- QUÉ SE PIDE -
a. Según la reseña de 'El pequeño mago', ¿qué funciones cumple Roque Cameselle respecto a la película?
b. Enumera todo lo que, según la reseña de 'El pequeño mago', se intuye en las producciones de Antoni D'Ocón.
c. Prolonga la reseña de 'El pequeño mago' a partir de su última oración.

- TEXTO PROPORCIONADO -
===

Los mocosos, ya se sabe, tienen la suerte (o desgracia, según quien lo diga) de ser fácilmente impresionables. Salvo raras excepciones, no hay más que conseguir que se planten en una butaca y que dediquen su atención a una pantalla en la que desfilen seres animados (por ordenador, plastilina, pincel...). Éxito garantizado, por mucho que, a ojos adultos, el espectáculo se antoje como una auténtica infumabilidad. Hagan la prueba sino, e intenten darle una segunda oportunidad a aquella película o serie animada en la que se enfrascaban una y otra vez siempre que volvían del cole, pero que si lo hacían no era por auténtica devoción, sino por el simple efecto balsámico de inyectarse la ración mínima diaria de ''dibus''. En el resultado, quedan avisados, suele predominar el desengaño... y consecuentemente la cinta o los capítulos terminan expuestos en el museo de los horrores.

Ahí mismo se encuentran, en el caso de un servidor, algunas -no todas- de las más ilustres producciones de Antoni D’Ocón, cuya propuesta visual y narrativa se engloba ahora, y a partes iguales, en la más incómoda de las mediocridades. En todas ellas se intuye la prisa, la desidia, la falta de medios, sí, pero también la desgana y falta de inspiración típicas del fast food. En cualquier caso, nunca está de más recordar que, cuando se las necesitaba, cumplieron su cometido. Durante el visionado de 'El pequeño mago', abordan la mente muchas conclusiones, la mayoría de ellas impregnadas de un pesimismo que asusta, pero sobre todo se impone una duda desesperada: ''¿Si la hubiera visto de pequeño, me hubiera gustado?'' Cuesta imaginarse dicho escenario. Y es que más allá de que Roque Cameselle (director y guionista de la cinta, además de autor del libro que inspira a ésta) sea un esclavo evidente de la escasez de recursos que, con mayor o menor razón se atribuye a nuestro cine, lo realmente preocupante de su primer largometraje para la gran pantalla es la falta de auto-exigencia mostrada en todos sus apartados.

===

- DATOS ALMACENADOS -
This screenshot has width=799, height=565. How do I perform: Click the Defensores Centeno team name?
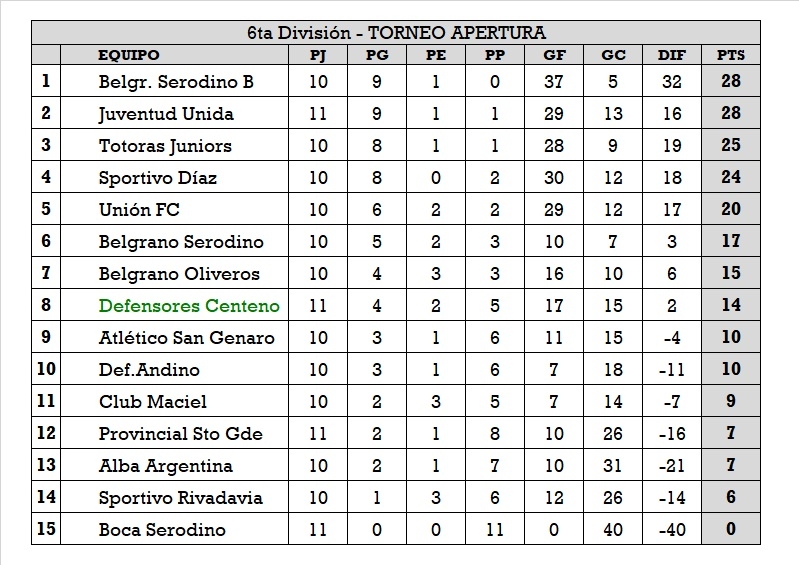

===

- RESPUESTAS EN ORDEN -
a. Es director y guionista de la cinta, además de autor del libro que la inspira.

b. La prisa, la desidia, la falta de medios, la desgana y la falta de inspiración.

c.
De acuerdo, asentándonos en los extremos, está fuera de lugar esperar la mano magistral de, por ejemplo, un Miyazaki, pero de ahí a tener esa continua sensación de lo que se está viendo son poco más que un puñado de ilustraciones en movimiento sacadas de un libro de texto de lengua, hay un buen trecho. La técnica, desgraciadamente, es tan solo la fachada, pues su pobreza está igualmente inherente en los demás aspectos. Más allá del prólogo desplegable (que si bien es el único tramo que no duele a la vista, no consigue hacernos olvidar el que a efectos prácticos sea poco más que una idea prestada), todo se sucede en vertiginosa caída en picado. El ingenio, por así llamarlo, no va más allá de algún que otro pedo de jilguero. Literalmente. Mientras, cualquier atisbo de riesgo se ve materializado -y gracias- en dos temas raperos (seguramente, a juzgar por su idoneidad, producidos por algún familiar de Cameselle), uno de ellos a modo de réquiem metido con calzador en un cuento de inspiración medieval.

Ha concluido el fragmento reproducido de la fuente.